__Task directions__:
Among the entries below, only the lines starting at the one with "Task: Switch to the PROBLEMS tab" and ending at the one with "This screenshot has height=919, width=1542.", both included, are to be printed exactly.
== Exercise inputs ==
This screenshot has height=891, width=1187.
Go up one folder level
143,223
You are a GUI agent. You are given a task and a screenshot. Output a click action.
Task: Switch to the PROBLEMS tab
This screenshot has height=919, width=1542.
===
== Exercise inputs ==
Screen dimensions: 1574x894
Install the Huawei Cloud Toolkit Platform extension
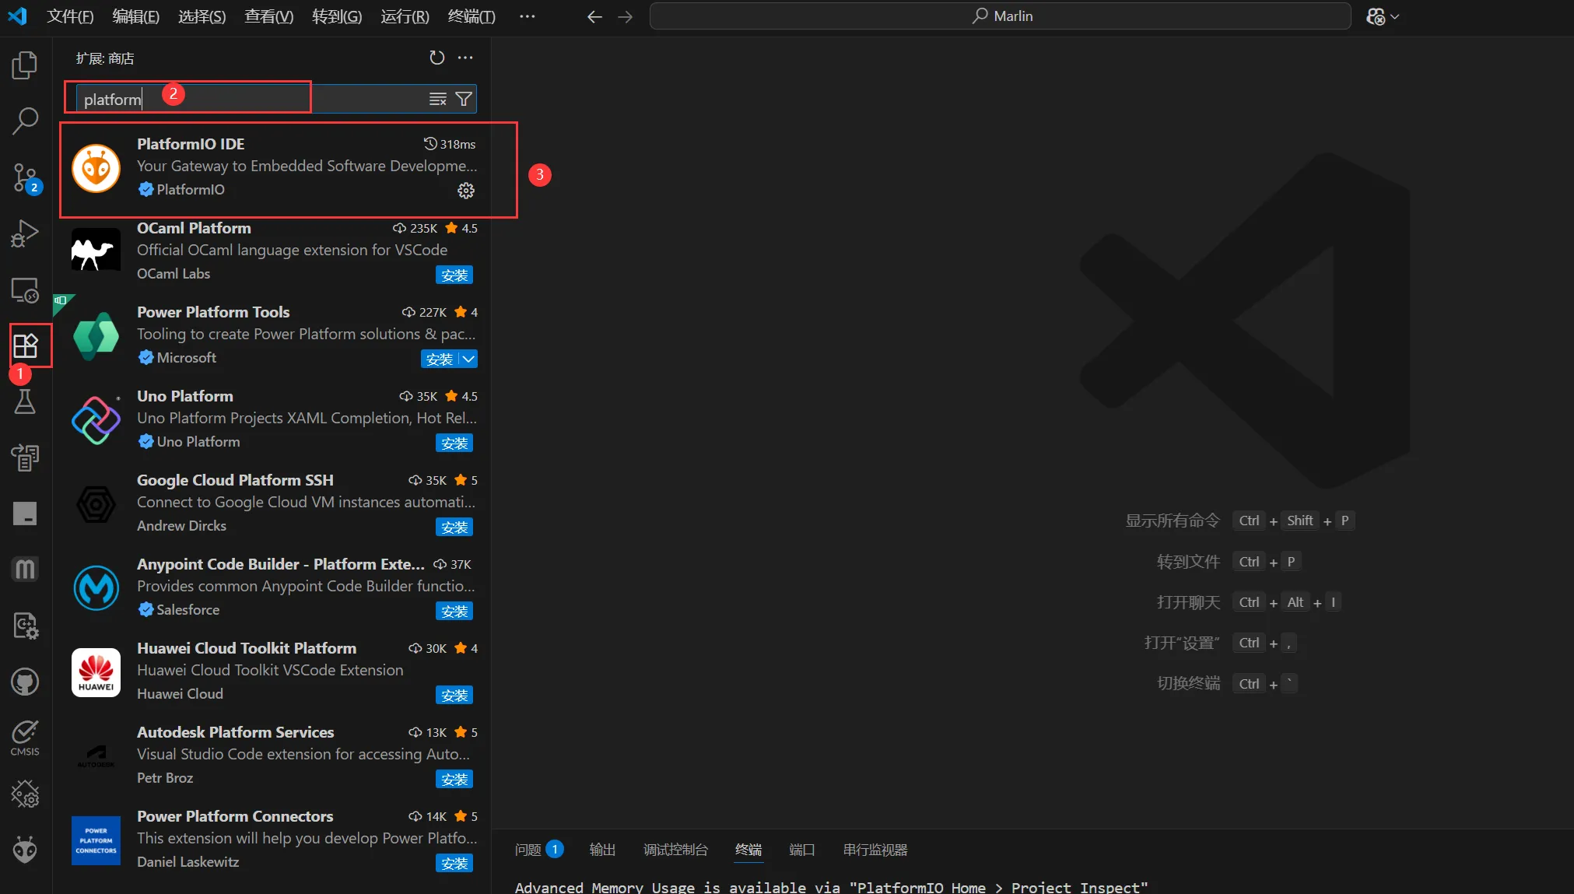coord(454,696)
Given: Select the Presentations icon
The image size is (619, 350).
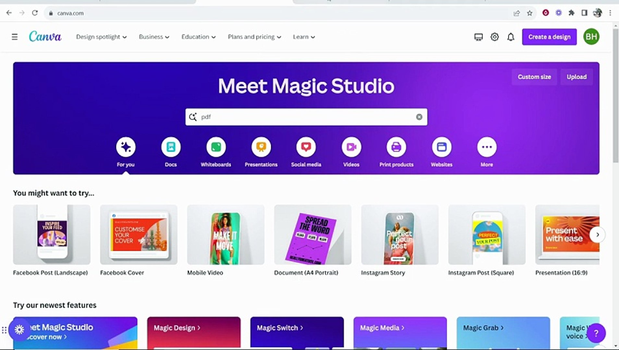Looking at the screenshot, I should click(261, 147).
===
__Answer below__:
Task: Switch to the PROBLEMS tab
This screenshot has height=919, width=1542.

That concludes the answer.